Records for the task →
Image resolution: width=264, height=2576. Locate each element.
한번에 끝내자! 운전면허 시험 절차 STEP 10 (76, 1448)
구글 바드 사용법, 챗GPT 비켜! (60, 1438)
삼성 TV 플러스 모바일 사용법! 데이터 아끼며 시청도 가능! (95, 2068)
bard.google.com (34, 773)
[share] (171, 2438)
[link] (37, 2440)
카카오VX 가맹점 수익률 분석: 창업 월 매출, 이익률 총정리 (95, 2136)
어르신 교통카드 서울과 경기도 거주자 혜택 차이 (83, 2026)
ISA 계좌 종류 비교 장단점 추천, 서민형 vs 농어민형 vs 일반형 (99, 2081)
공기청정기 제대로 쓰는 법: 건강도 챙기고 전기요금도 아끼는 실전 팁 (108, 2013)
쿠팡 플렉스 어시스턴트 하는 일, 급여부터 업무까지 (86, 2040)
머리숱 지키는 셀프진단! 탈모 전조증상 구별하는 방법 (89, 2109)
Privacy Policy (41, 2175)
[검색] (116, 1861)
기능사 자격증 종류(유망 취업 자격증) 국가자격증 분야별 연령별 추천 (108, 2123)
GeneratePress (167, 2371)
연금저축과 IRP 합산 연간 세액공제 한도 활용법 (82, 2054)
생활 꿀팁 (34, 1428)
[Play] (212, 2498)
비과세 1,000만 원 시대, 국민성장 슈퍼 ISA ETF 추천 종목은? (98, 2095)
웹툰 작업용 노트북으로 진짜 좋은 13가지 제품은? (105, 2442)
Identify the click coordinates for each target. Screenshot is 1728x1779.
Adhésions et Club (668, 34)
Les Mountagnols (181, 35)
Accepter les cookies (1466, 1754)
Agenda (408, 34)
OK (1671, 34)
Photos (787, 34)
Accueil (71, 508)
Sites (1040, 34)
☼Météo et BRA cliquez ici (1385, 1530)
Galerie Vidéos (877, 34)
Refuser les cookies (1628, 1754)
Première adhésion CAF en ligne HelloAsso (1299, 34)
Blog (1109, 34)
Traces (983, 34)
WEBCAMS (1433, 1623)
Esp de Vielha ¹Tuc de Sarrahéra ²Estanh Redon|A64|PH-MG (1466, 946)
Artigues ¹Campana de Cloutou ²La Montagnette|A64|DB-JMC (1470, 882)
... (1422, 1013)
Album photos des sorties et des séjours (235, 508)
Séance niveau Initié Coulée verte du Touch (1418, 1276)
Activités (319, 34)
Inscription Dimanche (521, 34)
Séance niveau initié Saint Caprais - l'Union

Work to complete →
Print, exactly as they appear above, the lines running from the one with "한번에 끝내자! 운전면허 시험 절차 STEP 10 (76, 1448)" through the final line.

Solution for this task →
한번에 끝내자! 운전면허 시험 절차 STEP 10 (76, 1448)
구글 바드 사용법, 챗GPT 비켜! (60, 1438)
삼성 TV 플러스 모바일 사용법! 데이터 아끼며 시청도 가능! (95, 2068)
bard.google.com (34, 773)
[share] (171, 2438)
[link] (37, 2440)
카카오VX 가맹점 수익률 분석: 창업 월 매출, 이익률 총정리 (95, 2136)
어르신 교통카드 서울과 경기도 거주자 혜택 차이 (83, 2026)
ISA 계좌 종류 비교 장단점 추천, 서민형 vs 농어민형 vs 일반형 (99, 2081)
공기청정기 제대로 쓰는 법: 건강도 챙기고 전기요금도 아끼는 실전 팁 (108, 2013)
쿠팡 플렉스 어시스턴트 하는 일, 급여부터 업무까지 (86, 2040)
머리숱 지키는 셀프진단! 탈모 전조증상 구별하는 방법 (89, 2109)
Privacy Policy (41, 2175)
[검색] (116, 1861)
기능사 자격증 종류(유망 취업 자격증) 국가자격증 분야별 연령별 추천 (108, 2123)
GeneratePress (167, 2371)
연금저축과 IRP 합산 연간 세액공제 한도 활용법 (82, 2054)
생활 꿀팁 (34, 1428)
[Play] (212, 2498)
비과세 1,000만 원 시대, 국민성장 슈퍼 ISA ETF 추천 종목은? (98, 2095)
웹툰 작업용 노트북으로 진짜 좋은 13가지 제품은? (105, 2442)
Identify the click coordinates for each target. Screenshot is 1728x1779.
Adhésions et Club (668, 34)
Les Mountagnols (181, 35)
Accepter les cookies (1466, 1754)
Agenda (408, 34)
OK (1671, 34)
Photos (787, 34)
Accueil (71, 508)
Sites (1040, 34)
☼Météo et BRA cliquez ici (1385, 1530)
Galerie Vidéos (877, 34)
Refuser les cookies (1628, 1754)
Première adhésion CAF en ligne HelloAsso (1299, 34)
Blog (1109, 34)
Traces (983, 34)
WEBCAMS (1433, 1623)
Esp de Vielha ¹Tuc de Sarrahéra ²Estanh Redon|A64|PH-MG (1466, 946)
Artigues ¹Campana de Cloutou ²La Montagnette|A64|DB-JMC (1470, 882)
... (1422, 1013)
Album photos des sorties et des séjours (235, 508)
Séance niveau Initié Coulée verte du Touch (1418, 1276)
Activités (319, 34)
Inscription Dimanche (521, 34)
Séance niveau initié Saint Caprais - l'Union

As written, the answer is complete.